Installations classées : 25 920 inspections et 824 sanctions en 2025

Les inspecteurs des installations classées ont mené 25 920 visites en 2025, dont 2 984 sans préavis, selon les chiffres publiés par le ministère de la Transition écologique. 4 011 mises en demeure ont été adressées et 824 sanctions administratives prononcées sur la même année. La France compte 1 300 sites Seveso en 2026.
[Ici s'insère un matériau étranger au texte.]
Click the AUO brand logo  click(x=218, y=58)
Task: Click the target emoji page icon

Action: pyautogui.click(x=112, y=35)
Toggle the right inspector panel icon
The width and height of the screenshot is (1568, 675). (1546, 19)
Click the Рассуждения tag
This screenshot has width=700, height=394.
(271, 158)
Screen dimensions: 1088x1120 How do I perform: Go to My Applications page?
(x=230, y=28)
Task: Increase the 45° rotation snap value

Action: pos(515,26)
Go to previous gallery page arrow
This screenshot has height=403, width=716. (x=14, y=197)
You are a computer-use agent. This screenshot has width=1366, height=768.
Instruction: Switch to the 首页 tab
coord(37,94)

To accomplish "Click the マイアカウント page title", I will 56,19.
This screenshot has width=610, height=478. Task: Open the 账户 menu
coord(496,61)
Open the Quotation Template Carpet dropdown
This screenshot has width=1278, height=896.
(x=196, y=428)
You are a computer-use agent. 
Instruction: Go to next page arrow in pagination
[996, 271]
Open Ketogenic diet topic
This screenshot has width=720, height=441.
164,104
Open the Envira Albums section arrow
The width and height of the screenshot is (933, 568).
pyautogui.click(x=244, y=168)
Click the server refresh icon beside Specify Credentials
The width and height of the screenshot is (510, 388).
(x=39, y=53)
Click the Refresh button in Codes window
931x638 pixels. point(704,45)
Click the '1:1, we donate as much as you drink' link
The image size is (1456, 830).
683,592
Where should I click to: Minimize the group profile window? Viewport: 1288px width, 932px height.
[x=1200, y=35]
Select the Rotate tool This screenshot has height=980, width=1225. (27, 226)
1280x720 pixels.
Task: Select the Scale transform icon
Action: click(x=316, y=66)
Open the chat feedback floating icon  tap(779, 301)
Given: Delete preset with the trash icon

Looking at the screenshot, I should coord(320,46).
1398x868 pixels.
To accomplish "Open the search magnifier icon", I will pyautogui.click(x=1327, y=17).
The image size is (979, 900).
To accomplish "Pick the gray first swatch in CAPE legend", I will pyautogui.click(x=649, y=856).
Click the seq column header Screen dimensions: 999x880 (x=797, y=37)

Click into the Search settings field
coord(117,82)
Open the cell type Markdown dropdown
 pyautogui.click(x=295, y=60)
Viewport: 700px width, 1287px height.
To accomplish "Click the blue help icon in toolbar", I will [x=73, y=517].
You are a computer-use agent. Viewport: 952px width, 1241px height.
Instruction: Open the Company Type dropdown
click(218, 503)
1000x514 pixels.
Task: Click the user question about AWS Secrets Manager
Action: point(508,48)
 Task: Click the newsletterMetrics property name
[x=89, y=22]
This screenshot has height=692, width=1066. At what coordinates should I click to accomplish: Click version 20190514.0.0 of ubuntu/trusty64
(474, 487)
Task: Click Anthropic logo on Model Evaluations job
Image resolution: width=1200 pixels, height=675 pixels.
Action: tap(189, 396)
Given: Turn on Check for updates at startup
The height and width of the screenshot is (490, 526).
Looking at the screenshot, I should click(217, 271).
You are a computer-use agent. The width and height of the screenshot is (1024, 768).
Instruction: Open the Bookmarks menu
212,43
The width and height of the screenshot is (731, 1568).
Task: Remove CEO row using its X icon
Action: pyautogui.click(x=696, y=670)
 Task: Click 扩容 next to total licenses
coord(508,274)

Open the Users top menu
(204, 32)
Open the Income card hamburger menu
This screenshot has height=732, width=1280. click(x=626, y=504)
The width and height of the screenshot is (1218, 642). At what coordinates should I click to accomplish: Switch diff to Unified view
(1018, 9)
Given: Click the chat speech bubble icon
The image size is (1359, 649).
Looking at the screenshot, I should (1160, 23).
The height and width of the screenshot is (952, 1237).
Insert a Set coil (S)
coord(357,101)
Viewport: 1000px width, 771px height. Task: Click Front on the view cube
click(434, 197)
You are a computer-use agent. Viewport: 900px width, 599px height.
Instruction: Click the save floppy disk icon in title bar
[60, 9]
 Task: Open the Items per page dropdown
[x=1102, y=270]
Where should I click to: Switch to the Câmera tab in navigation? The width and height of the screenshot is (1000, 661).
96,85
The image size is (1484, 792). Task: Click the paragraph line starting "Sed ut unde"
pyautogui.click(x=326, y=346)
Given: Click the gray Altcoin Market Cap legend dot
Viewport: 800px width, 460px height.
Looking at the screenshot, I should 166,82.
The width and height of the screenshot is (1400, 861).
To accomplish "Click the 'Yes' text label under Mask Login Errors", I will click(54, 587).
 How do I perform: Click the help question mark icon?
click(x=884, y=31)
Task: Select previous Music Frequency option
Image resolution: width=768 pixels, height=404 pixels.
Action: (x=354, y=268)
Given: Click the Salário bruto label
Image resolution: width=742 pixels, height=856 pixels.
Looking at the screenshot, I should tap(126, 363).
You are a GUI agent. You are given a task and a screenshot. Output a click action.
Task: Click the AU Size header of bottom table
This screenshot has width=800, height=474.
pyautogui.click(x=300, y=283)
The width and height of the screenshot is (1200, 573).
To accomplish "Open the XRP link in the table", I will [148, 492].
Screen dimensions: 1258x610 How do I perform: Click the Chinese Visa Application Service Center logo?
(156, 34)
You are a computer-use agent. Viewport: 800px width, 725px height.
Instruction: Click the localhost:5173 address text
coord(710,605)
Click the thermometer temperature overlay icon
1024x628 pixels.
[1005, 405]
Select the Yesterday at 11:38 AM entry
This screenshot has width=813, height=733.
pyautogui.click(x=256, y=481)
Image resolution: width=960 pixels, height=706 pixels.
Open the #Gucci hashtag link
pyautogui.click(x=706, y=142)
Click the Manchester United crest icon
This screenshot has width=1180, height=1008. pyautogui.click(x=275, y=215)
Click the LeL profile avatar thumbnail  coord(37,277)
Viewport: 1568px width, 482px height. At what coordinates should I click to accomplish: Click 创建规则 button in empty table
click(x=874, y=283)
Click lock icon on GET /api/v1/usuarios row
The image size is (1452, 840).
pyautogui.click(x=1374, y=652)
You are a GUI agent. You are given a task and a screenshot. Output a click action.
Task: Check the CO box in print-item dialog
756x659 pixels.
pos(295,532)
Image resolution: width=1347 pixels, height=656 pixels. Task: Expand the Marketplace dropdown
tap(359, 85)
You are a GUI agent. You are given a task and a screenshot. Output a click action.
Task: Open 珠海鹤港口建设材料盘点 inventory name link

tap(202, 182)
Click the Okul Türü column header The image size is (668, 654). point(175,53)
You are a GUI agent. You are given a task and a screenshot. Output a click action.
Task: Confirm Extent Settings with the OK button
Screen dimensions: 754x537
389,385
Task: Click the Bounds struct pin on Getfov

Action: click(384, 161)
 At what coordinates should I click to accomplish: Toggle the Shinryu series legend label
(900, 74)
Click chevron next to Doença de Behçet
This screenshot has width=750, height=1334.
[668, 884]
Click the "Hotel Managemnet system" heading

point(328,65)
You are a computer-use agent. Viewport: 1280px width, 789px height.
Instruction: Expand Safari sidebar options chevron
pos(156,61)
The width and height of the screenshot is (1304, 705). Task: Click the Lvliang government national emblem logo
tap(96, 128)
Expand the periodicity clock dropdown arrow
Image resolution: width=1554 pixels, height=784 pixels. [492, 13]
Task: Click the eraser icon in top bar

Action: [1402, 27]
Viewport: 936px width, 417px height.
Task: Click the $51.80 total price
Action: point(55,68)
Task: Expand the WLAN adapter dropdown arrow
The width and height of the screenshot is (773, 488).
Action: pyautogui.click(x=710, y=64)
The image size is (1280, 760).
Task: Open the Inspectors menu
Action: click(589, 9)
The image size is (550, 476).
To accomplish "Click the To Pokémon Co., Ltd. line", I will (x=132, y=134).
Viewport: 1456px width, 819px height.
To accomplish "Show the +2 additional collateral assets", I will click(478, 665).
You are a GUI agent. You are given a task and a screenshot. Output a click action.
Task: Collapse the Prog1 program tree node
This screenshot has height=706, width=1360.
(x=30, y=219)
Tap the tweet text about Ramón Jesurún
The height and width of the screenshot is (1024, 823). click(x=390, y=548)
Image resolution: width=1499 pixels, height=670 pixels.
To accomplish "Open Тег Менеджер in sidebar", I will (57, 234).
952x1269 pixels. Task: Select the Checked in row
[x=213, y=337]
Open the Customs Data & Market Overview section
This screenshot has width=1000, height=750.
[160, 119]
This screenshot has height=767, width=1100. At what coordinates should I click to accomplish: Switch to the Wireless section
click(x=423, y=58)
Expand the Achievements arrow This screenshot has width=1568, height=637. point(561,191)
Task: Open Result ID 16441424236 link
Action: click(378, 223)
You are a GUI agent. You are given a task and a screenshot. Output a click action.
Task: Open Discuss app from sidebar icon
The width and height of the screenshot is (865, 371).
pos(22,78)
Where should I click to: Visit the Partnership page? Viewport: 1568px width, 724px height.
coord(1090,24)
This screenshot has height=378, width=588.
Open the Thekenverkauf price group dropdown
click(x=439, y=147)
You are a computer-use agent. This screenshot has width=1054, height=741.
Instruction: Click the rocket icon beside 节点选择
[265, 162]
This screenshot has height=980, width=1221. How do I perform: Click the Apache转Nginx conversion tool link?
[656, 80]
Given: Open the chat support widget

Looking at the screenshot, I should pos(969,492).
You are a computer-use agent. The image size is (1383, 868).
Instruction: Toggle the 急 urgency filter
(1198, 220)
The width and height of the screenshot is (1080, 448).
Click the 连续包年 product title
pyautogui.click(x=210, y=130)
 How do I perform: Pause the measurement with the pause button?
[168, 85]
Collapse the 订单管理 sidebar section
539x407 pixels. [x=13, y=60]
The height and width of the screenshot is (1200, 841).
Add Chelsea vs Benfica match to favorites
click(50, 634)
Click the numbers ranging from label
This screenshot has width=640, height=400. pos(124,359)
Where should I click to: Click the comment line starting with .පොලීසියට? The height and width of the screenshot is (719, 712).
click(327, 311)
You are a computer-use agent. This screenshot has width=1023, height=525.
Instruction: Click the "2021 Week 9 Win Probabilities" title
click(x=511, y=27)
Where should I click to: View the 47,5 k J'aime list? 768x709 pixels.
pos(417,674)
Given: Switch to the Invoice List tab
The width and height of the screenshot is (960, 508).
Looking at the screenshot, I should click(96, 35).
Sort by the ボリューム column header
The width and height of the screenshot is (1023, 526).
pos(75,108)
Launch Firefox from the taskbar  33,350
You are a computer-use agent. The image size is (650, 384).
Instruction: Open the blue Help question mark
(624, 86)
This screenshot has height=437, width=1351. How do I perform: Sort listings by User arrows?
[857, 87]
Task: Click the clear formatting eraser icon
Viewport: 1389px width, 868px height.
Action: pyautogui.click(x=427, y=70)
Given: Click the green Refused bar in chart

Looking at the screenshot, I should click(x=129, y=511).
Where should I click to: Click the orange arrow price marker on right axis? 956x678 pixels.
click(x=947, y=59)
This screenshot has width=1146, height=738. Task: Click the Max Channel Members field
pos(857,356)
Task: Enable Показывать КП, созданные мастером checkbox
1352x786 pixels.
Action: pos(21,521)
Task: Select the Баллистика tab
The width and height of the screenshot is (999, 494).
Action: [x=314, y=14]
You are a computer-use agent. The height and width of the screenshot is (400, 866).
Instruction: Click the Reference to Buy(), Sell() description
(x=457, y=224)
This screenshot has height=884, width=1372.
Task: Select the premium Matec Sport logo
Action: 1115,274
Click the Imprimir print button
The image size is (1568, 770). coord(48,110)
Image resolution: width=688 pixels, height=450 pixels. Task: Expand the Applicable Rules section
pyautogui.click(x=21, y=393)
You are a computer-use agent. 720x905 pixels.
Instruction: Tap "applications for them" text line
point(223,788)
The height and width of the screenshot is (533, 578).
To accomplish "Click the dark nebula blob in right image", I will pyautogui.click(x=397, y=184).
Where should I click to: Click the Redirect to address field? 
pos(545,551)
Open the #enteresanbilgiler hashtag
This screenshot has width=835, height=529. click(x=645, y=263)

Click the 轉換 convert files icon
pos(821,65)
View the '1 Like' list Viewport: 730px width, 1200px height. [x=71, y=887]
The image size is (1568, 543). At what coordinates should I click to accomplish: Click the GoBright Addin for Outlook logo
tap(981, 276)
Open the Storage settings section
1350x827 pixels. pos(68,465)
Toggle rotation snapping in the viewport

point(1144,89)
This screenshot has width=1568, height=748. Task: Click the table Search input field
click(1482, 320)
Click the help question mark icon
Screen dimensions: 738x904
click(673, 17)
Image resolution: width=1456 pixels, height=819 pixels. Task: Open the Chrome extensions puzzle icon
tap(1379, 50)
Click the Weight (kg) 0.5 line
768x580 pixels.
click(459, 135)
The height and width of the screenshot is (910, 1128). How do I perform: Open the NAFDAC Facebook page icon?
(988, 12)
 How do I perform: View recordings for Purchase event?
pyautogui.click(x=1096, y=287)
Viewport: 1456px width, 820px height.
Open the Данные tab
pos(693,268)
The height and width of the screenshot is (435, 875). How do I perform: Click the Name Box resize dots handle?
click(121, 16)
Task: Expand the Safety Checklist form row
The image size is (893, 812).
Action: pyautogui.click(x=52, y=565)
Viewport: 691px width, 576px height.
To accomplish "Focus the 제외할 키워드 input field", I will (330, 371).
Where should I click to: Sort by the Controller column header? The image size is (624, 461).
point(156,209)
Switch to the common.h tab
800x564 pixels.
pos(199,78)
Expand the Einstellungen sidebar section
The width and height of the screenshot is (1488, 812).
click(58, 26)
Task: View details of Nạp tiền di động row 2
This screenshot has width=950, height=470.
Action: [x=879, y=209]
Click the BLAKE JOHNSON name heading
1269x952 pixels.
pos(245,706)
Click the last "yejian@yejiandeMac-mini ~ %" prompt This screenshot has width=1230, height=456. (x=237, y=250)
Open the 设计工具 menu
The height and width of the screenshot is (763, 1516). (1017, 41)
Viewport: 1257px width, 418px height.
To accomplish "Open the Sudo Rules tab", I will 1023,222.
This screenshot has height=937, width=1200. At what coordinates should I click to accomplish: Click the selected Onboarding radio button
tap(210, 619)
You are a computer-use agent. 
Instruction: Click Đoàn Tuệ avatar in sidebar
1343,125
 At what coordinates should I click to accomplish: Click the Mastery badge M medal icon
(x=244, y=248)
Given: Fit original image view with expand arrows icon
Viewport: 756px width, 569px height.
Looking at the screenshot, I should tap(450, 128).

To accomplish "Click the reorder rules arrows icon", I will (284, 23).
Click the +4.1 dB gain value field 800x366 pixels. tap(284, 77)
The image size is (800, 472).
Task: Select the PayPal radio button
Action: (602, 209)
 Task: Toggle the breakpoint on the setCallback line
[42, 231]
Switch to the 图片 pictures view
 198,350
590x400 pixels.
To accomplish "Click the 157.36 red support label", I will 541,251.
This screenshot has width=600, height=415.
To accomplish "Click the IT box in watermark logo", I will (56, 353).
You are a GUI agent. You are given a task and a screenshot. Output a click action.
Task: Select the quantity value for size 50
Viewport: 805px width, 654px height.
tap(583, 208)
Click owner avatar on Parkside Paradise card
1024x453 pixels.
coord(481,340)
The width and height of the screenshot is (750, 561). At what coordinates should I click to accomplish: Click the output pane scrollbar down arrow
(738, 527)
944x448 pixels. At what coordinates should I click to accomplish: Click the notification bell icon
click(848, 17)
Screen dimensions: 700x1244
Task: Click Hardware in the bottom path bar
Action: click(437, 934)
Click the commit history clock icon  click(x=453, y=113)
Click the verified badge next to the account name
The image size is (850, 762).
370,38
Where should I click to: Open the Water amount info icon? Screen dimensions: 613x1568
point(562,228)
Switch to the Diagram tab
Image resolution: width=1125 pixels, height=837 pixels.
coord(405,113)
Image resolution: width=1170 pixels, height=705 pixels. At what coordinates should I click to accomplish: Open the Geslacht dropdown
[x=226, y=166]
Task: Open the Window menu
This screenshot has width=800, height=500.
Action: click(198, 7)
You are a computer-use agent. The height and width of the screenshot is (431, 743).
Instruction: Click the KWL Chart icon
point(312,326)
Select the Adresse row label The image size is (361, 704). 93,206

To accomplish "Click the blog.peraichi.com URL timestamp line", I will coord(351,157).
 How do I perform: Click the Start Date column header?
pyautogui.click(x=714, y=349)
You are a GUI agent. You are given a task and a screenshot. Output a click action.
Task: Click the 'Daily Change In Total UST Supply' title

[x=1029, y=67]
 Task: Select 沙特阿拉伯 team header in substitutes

25 920 visites de contrôle ont été menées en 2025 sur les installations classées pour la protection de l’environnement (ICPE), dont 2 984 sans préavis. Le ministère de la Transition écologique a rappelé ces chiffres le 19 août dans une page de décryptage consacrée aux risques industriels. Sur la même année, la direction générale de la prévention des risques (DGPR) comptabilise 4 011 mises en demeure adressées à des exploitants et 824 sanctions administratives prononcées.
Le bilan annuel détaillé, publié le 6 juillet par le ministère, situe cette activité en hausse : 1 406 contrôles de plus qu’en 2024, soit une progression de 5,7 %. Les inspecteurs ont par ailleurs contribué à l’adoption de 560 arrêtés préfectoraux d’autorisation environnementale, de rejet ou de refus, de 687 arrêtés d’enregistrement ou de refus et de 2 687 arrêtés complémentaires actualisant l’encadrement de sites existants.
1 299 établissements Seveso, dont 702 classés en seuil haut
Plus de 500 000 installations relèvent en France de la réglementation ICPE : usines, entrepôts, stations-service. Le bilan de juillet en détaille la répartition par régime. Il dénombre également 6 364 sites soumis à la directive européenne sur les émissions industrielles, dont 3 535 élevages, et 1 299 établissements relevant de la directive Seveso III. La page publiée le 19 août fait état, pour sa part, de 1 300 sites Seveso en 2026.
- 18 370 sites soumis au régime d’autorisation
- 22 530 sites soumis au régime d’enregistrement
- 450 000 installations relevant du régime de déclaration
- 702 sites Seveso seuil haut et 597 sites Seveso seuil bas
Le ministère indique que les sites Seveso font l’objet d’au moins un contrôle par an au titre de la prévention des risques accidentels, et souvent davantage. Depuis 2020, les établissements en seuil haut doivent actualiser leur étude de dangers tous les cinq ans, contre dix ans auparavant. Ce document décrit les risques auxquels l’installation peut exposer la population en cas d’accident.
1 534 incidents recensés, en hausse de 23,3 % sur un an
L’accidentologie repart à la hausse. 1 534 incidents et accidents ont été enregistrés sur les ICPE en 2025, soit 23,3 % de plus qu’en 2024, dont 513 accidents, en progression de 21,5 %. Sur les sites Seveso, 255 événements ont été recensés, en hausse de 6,3 %, dont 74 accidents, en hausse de 23,3 %. Le ministère les rattache majoritairement à des incendies, des fuites ou des rejets accidentels, et à des défauts d’entretien ou de maîtrise des consignes.
Le ministère appelle toutefois à interpréter cette progression avec prudence. Une nouvelle téléprocédure de déclaration, mise au point avec les fédérations professionnelles, a selon lui facilité et encouragé le signalement des événements, ce qui contribue à une remontée plus complète des incidents. Le secteur des déchets est cité comme celui où la reprise de l’accidentologie est la plus nette.
Amendes jusqu’à 45 000 euros et rapports publiés sur Géorisques
Chaque visite donne lieu à un rapport transmis au préfet, dont l’exploitant reçoit copie et sur lequel il peut formuler des observations. Le document est mis en ligne sur le portail Géorisques, à l’exception des éléments couverts par le secret industriel ou susceptibles de faciliter des actes malveillants. En cas de manquement, le préfet peut prononcer une mise en demeure, une suspension d’activité ou une amende administrative pouvant atteindre 45 000 euros. Lorsqu’une infraction est relevée, l’inspecteur transmet un procès-verbal au procureur de la République.
Le ministère rappelle que chaque site Seveso dispose d’un plan d’opération interne, élaboré par l’exploitant, et que les autorités préfectorales établissent un plan particulier d’intervention pour la protection des populations riveraines. Les sites en seuil haut organisent un à deux exercices par an. Les commissions de suivi de site, ouvertes aux riverains et aux associations, publient leurs comptes rendus ; le ministère cite le cas d’Arkema à Lacq, dans les Pyrénées-Atlantiques, où cette instance a permis de réduire les nuisances olfactives.